Enhancement request: integrity checks on new version info

[Danyal]

There is SHA checksum for the zip file at https://sourceforge.net/p/kp-googlesync/support/GoogleSyncPlugin-2.1.2/

There is a direct link to the above page in Support Section > Getting Started
New release available
Changes made in this release: [GoogleSyncPlugin-2.1.2].

Please let me know if there is a better place on the plugin's source force page if it was too hidden or hard to find and I can move it there.

Assuming my site is hacked with wrong version info, user would still get redirected to keepass plugins page when they double click on the plugin from "check for updates" popup.

Dominik does not host this plugin on his website, it just links to this sourceforge page. So a hacker manages to hack both keepass website and my website at the same time or somehow manages to redirect all user's traffic to his/her page with an infected file to download.

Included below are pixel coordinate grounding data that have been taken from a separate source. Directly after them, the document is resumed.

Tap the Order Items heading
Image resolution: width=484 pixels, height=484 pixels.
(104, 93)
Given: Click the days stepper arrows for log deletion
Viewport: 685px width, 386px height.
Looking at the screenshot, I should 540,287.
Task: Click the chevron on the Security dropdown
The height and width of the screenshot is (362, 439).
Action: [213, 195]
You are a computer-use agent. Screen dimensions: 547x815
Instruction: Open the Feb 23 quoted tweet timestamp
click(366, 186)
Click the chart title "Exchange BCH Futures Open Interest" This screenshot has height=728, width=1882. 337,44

If users always download from Sourceforge, it would be the safest option.
If users download an infected plugin file, the hash of the original zip file I provided wouldn't match with the infected file.

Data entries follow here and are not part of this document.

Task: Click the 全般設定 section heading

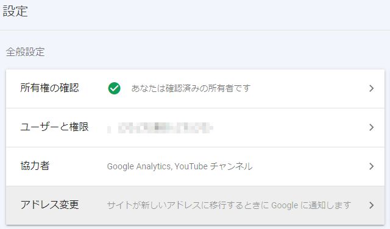Action: pos(25,52)
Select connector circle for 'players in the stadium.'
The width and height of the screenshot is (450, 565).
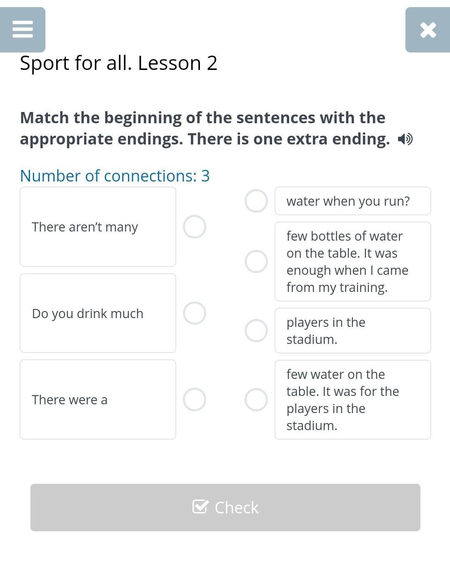click(256, 331)
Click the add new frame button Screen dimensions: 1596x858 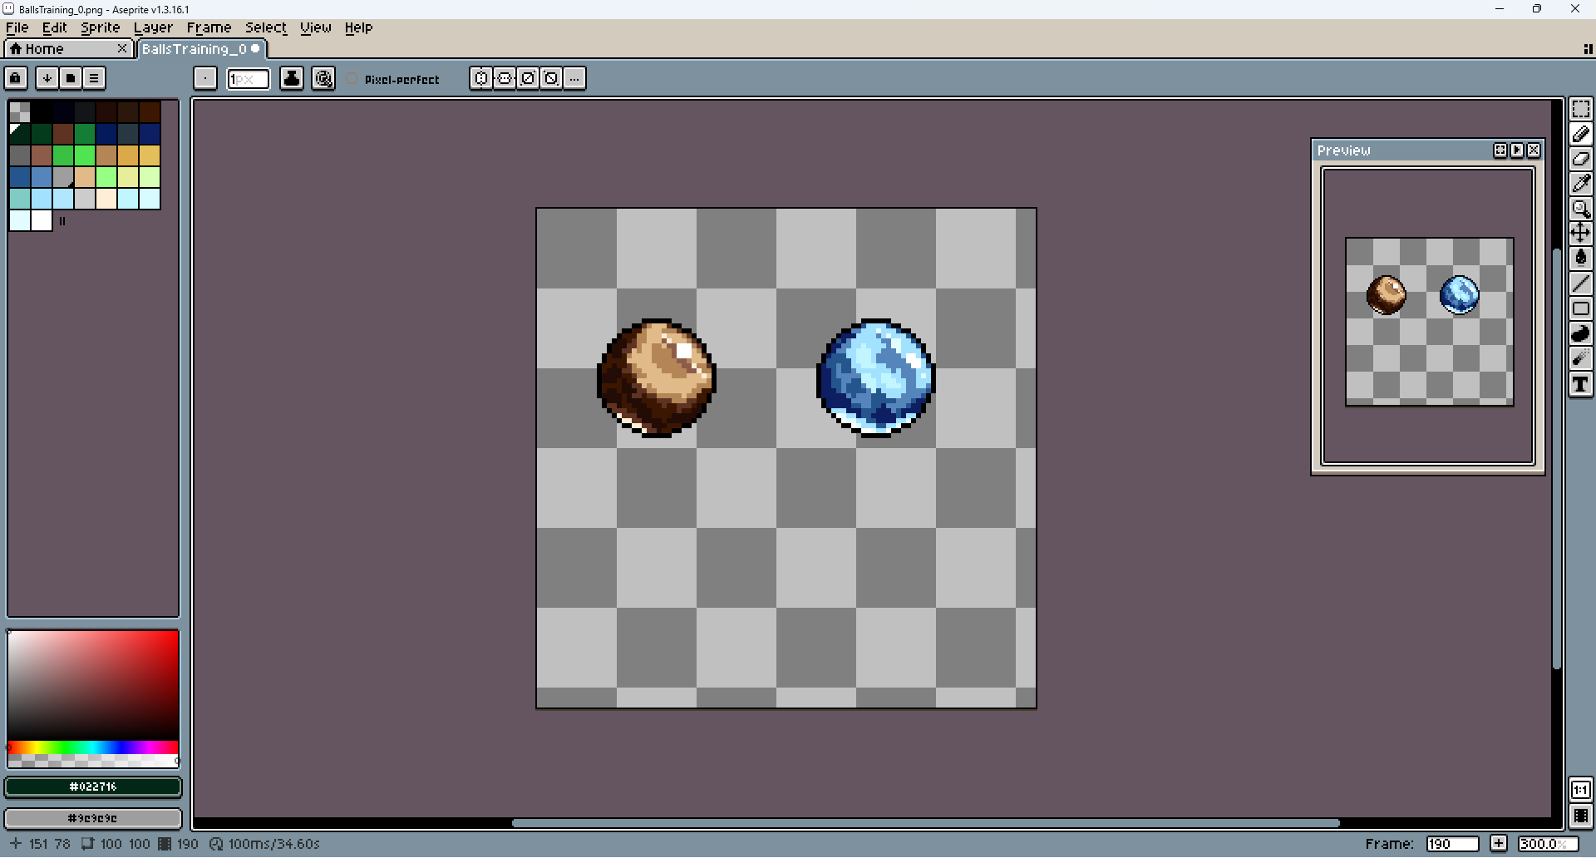coord(1498,844)
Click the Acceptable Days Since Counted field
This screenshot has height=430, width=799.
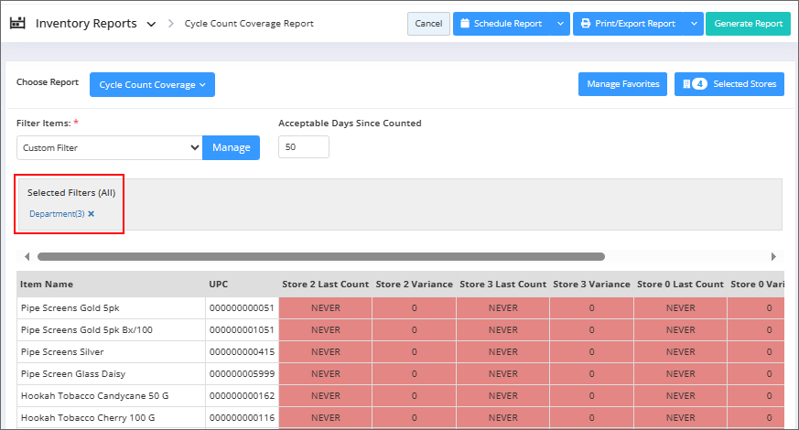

Does this resolve the issues? So once the file is downloaded on the computer, please check the hashsum value (Google search can return lots of online websites that validate a file against a hash)

I will try to read up on new function provided in Keepass ... UpdateCheckEx.SetFileSigKey, and see if it can be implemented in our plugin.

I currenly don't have the means to provide an ssl website for version checks, which is why I don't host the plugin file anywhere else except on sourceforge.

Hmm, I wonder if I can host the version check file from sourceforge too.